● **EXERCISE REQUIREMENTS**: Retype each of the items below word for word. Leave out the pictures.

Saved records
## START

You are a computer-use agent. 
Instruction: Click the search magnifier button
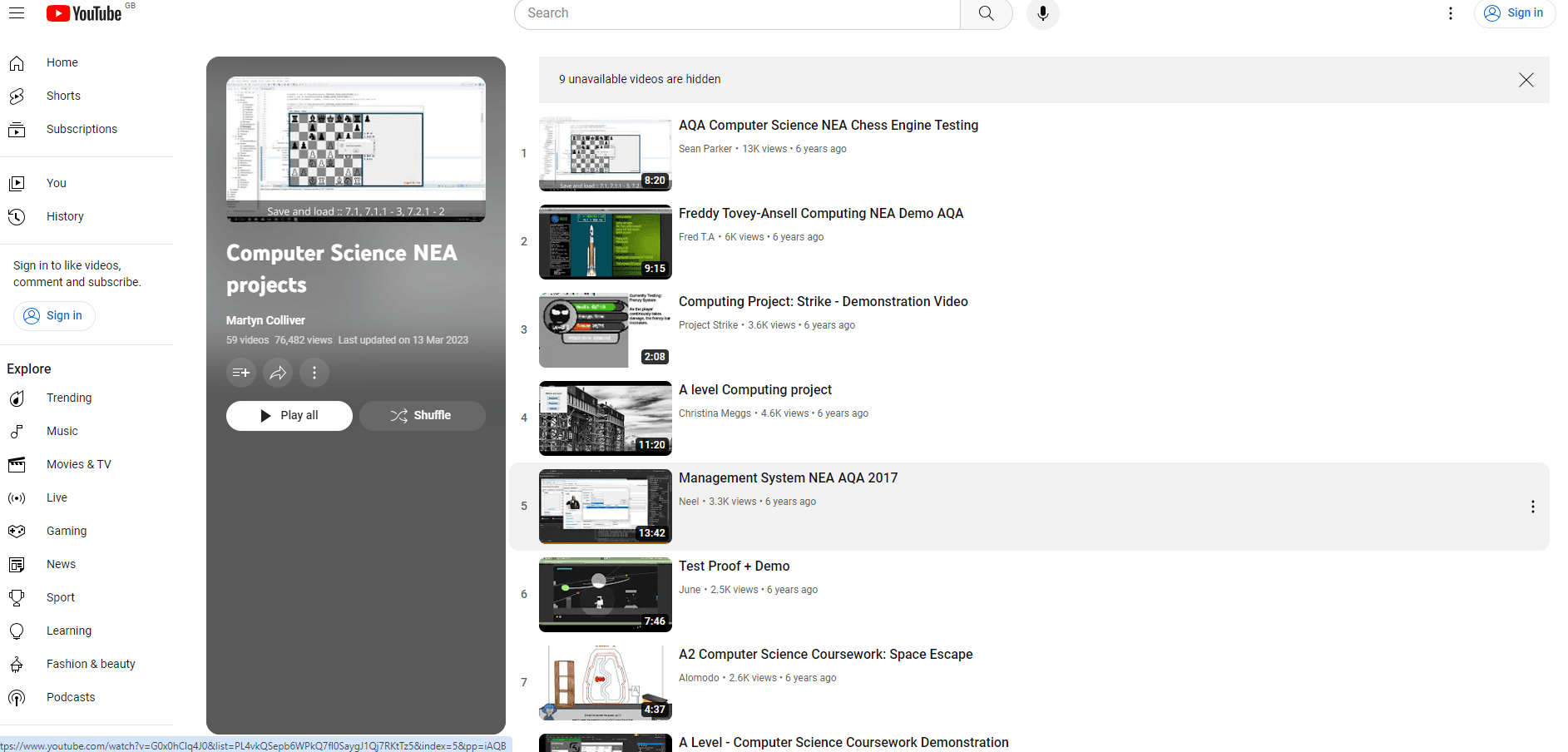point(986,13)
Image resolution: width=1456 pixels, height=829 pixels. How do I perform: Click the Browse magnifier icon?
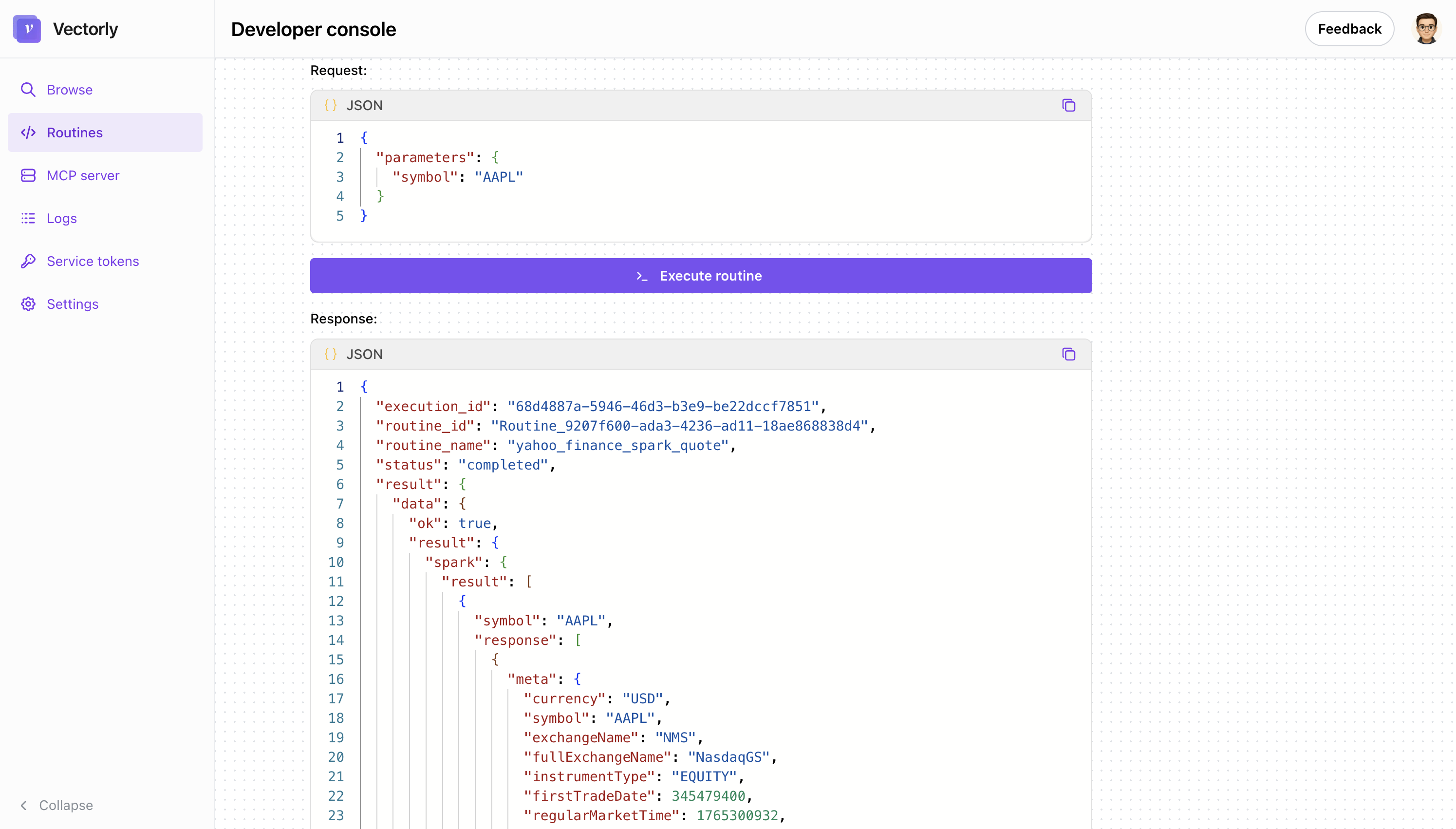[x=28, y=90]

## END

● **THE RESULT**:
You are a computer-use agent. 
Instruction: Click the search magnifier button
point(986,13)
Image resolution: width=1456 pixels, height=829 pixels. How do I perform: Click the Browse magnifier icon?
[x=28, y=90]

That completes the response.